В переводах анализируемого периода отдельные фразеологические единицы получили особенно широкое распространение, например: «капать на мозги», «не в дугу», «без задних ног», «хозяин-барин», «на автопилоте», «в ажуре» и др. Для значительной части переводов анализируемого периода общим местом стало неточное в смысловом отношении использование русской идиоматики, в частности очень популярной у переводчиков единицы «врать как сивый мерин». Так, в переводах «как сивый мерин» врут Миссис Тэнзи Бестиги в романе Р. Гэлбрейта «Зов кукушки» (в оригинале – “Mrs. Tansy Bestigui is a f****g liar” ), персонаж романа Х. Муди «Бог ненавидит» (в оригинале – “increasingly elaborate lies” ) или персонаж романа Н. Марша «Мертвая вода» (в оригинале – “He lies like a flatfish” ). В другом романе Н. Марша «Старые девы в опасности» выражение «сивый мерин» использует скромная девушка, младшая горничная:
“You insult me,” Teresa sobbed. She rallied slightly. “You also lie like a brigand. The Holy Virgin is my witness.”
.«Ты оскорбляешь меня, – всхлипнула Тереза, обнаруживая робкое возмущение. – Ты сам врешь как сивый мерин. Пресвятая Дева будет мне свидетельницей»
.Во всех приведенных примерах фразеологизм использован неточно. Выражение «врать как сивый мерин» означает «заговариться», путаться в собственной лжи, пустословить, в то время как в оригиналах речь идет о подлой, изощренной, искусной или вероломной лжи.
Еще один популярный у переводчиков рубежа веков фразеологизм – «наводить тень на плетень» – регулярно используется вразрез со стилистикой оригинальных произведений.
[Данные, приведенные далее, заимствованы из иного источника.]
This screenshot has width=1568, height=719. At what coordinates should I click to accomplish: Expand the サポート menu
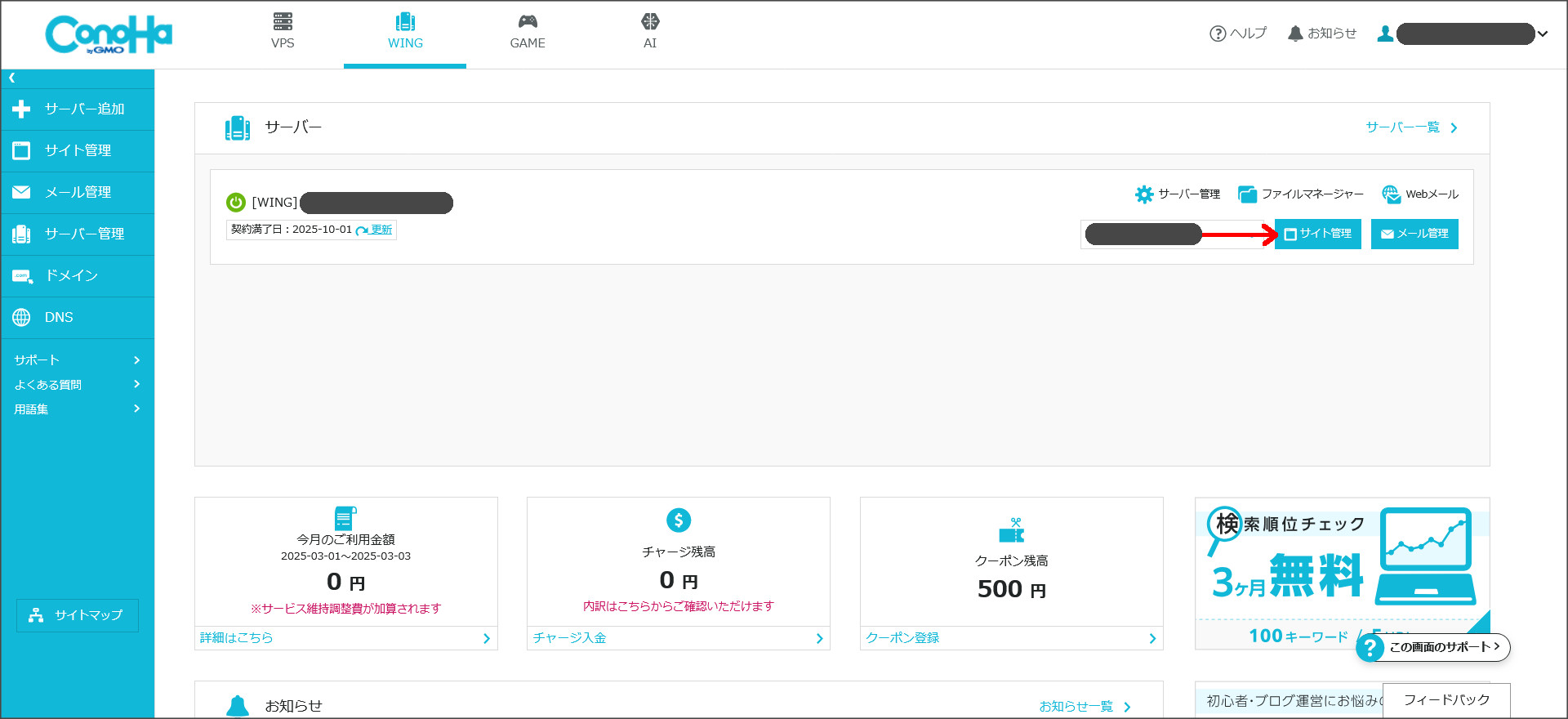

Указанной единицей, например, переданы фразы “So much complication” в сборнике Р. Брэдбери «Механизмы радости» , “Why all the mystification?” в романе Р. Хайнлайна «Дети Мафусаила» , “And as if to make it more doubtful…” в романе Р Нокса «Фальшивые намерения» . Так охарактеризовал способности мисс Марпл инспектор Краддок в романе А. Кристи «Объявлено убийство»:
But just a few fluffy generalities, that was all that Sir Henry’s famous Miss Marple could produce
.«Однако мисс Марпл способна лишь наводить тень на плетень»
.В другом переводе эта же фраза инспектора Краддока передана в соответствии со смыслом и стилем оригинала: «Однако мисс Марпл способна лишь на мелкие тривиальные обобщения» .
3. Заключение
Подытоживая проведенный анализ можно сделать вывод, что использование идиоматики в русских переводах рубежа XX–XXI веков вне прямой связи с задачей оригинала могло решать конкретные прагматические задачи (например, создание комического эффекта) или идти вразрез со стилистикой оригинальных произведений, меняя речевые характеристики персонажей и приводя к неоправданной русификации. Более того, часть фразеологизмов использована неточно в смысловом отношении. В целом для переводов рубежа веков характерны стилистические эксперименты, постепенно размывающие границы сложившихся в советской школе канонических норм языка переводной литературы. Русская идиоматика разной стилистической окраски в сочетании с жаргонной, сниженной и табуированной лексикой формировала новый узус «массовой» переводной литературы.